_Written task 1_. Print the part of the Hosnedlová article that opens with the words containing "At the start" and closes with "the atrium stair.".
_Written task 2_. Sum up the Hosnedlová article in two sentences.

[START OF Excerpted passage]

It was a cold January afternoon when 35-year-old Czech artist Klára Hosnedlová arrived in London to install “Echo,” her debut solo show at White Cube (on view at the gallery’s Bermondsey branch through March 26th). Technicians with forklifts worked in the background, building the latest of her imagined landscapes: enigmatic mixed-media environments embedded with cultural and historical references. As we walked around, I felt like I’d landed on a strange new planet. Yet Hosnedlová’s work always begins with an assessment of her site’s existing structures. “It’s to feel the space, to feel its architecture and energy, to play with how I can occupy and change the emotion of the space, in a fragile way,” Hosnedlová said. “For me, the artwork always connects with the space.”
At the start of her career, before galleries were interested in her work, Hosnedlová had to serve as her own location scout. A decade ago, she presented a series of embroidered canvases depicting fragments of women’s bodies inside a home in Pilsen, Czech Republic, which was designed by famed modernist architect Adolf Loos. But in the past few years, her site-specific installations, simultaneously grand in scope and delicate in tone, have sprung up at increasingly high-profile institutions. Since White Cube announced its representation of the artist in 2022, she has presented solo exhibitions at the Kestner Gesellschaft in Hannover, Germany, Kunsthalle Basel, and Hamburger Bahnhof in Berlin. In late March, when New York’s New Museum reopens to the public, her newest commission will anchor the atrium stair.

Hosnedlová, who lives and works in her small hometown of Uherské Hradiště, Czech Republic, is making the most of these international opportunities. In Bermondsey, she has taken over two galleries in the cavernous former warehouse. An enormous tapestry composed of thick strands of woven flax, linen, and hemp hangs from the ceiling of the smaller gallery. These matted tendrils, tinted with natural dyes in earth tones, are a recurring motif for Hosnedlová; she is drawn to materials that bring an organic vitality and meaningful provenance to her often stark venues. The fibers come from the last remaining linen factory in the Czech Republic; the pieces were woven by artisans at a Slovenian textile studio dedicated to preserving the region’s cultural heritage. Hosnedlová invited me to feel one of the faux locks, which was surprisingly soft and airy. The artist loves it when visitors want to touch her work, though institutions rarely allow it.

[END OF Excerpted passage]
[START OF Dataset extract]

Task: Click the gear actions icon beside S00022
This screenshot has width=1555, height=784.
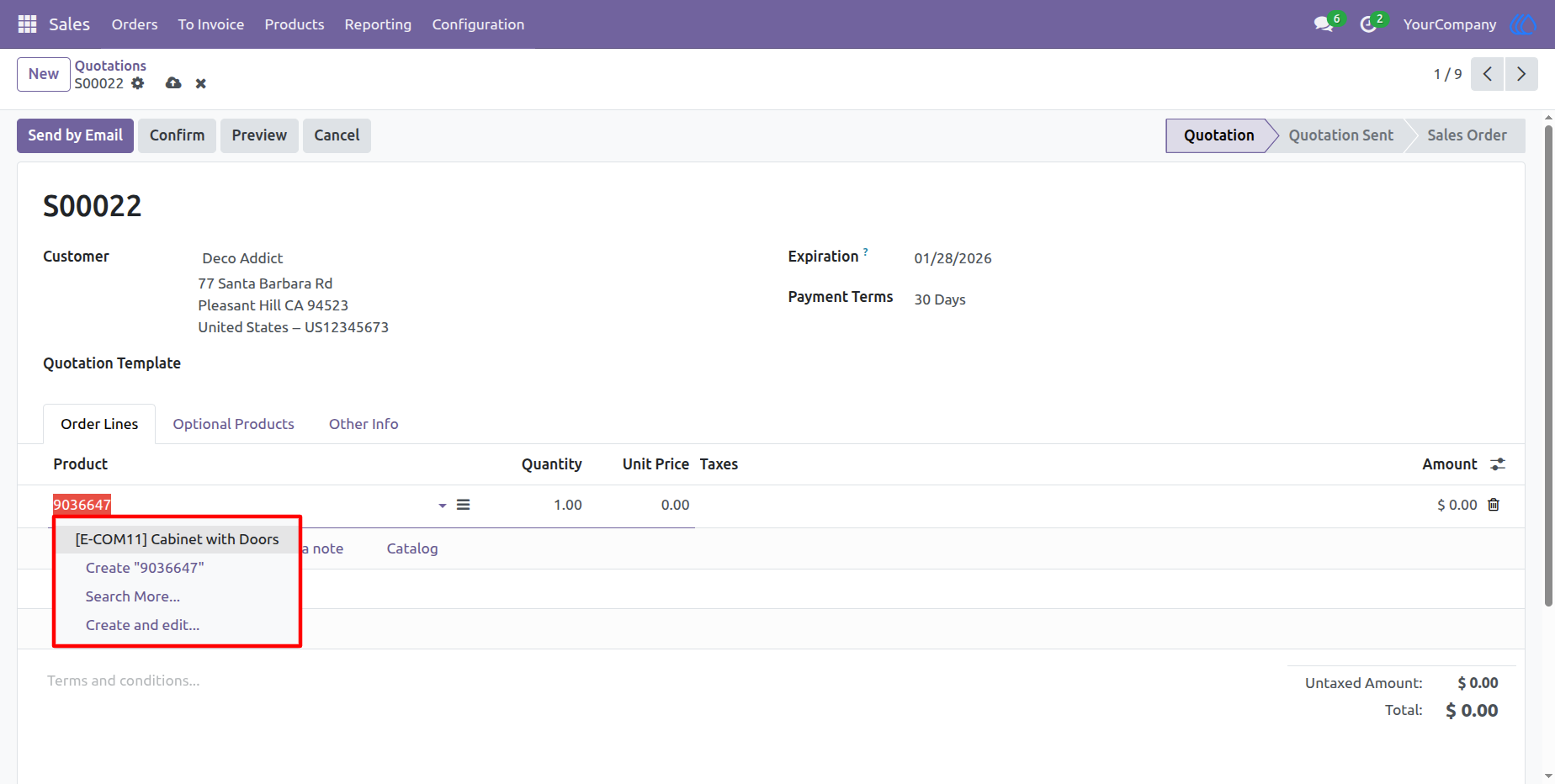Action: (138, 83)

[END OF Dataset extract]
[START OF Dataset extract]

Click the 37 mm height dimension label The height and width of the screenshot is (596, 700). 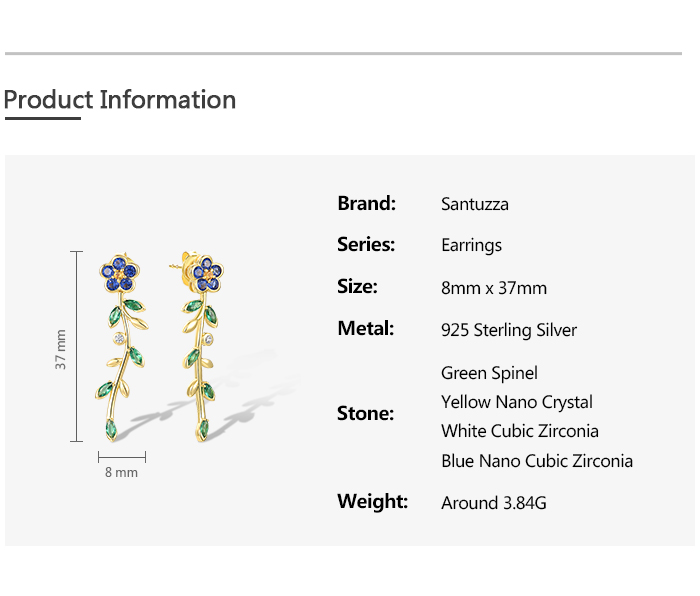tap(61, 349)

[END OF Dataset extract]

_Exercise result 1_.
At the start of her career, before galleries were interested in her work, Hosnedlová had to serve as her own location scout. A decade ago, she presented a series of embroidered canvases depicting fragments of women’s bodies inside a home in Pilsen, Czech Republic, which was designed by famed modernist architect Adolf Loos. But in the past few years, her site-specific installations, simultaneously grand in scope and delicate in tone, have sprung up at increasingly high-profile institutions. Since White Cube announced its representation of the artist in 2022, she has presented solo exhibitions at the Kestner Gesellschaft in Hannover, Germany, Kunsthalle Basel, and Hamburger Bahnhof in Berlin. In late March, when New York’s New Museum reopens to the public, her newest commission will anchor the atrium stair.

_Exercise result 2_. Czech artist Klára Hosnedlová, 35, came to London to install "Echo," her debut solo show at White Cube's Bermondsey branch, one of her imagined mixed-media landscapes that always start from and connect with the existing space. Once her own location scout, she now shows at high-profile institutions, and in Bermondsey she hangs an enormous tapestry of naturally dyed flax, linen, and hemp from the last Czech linen factory, woven by artisans at a Slovenian textile studio.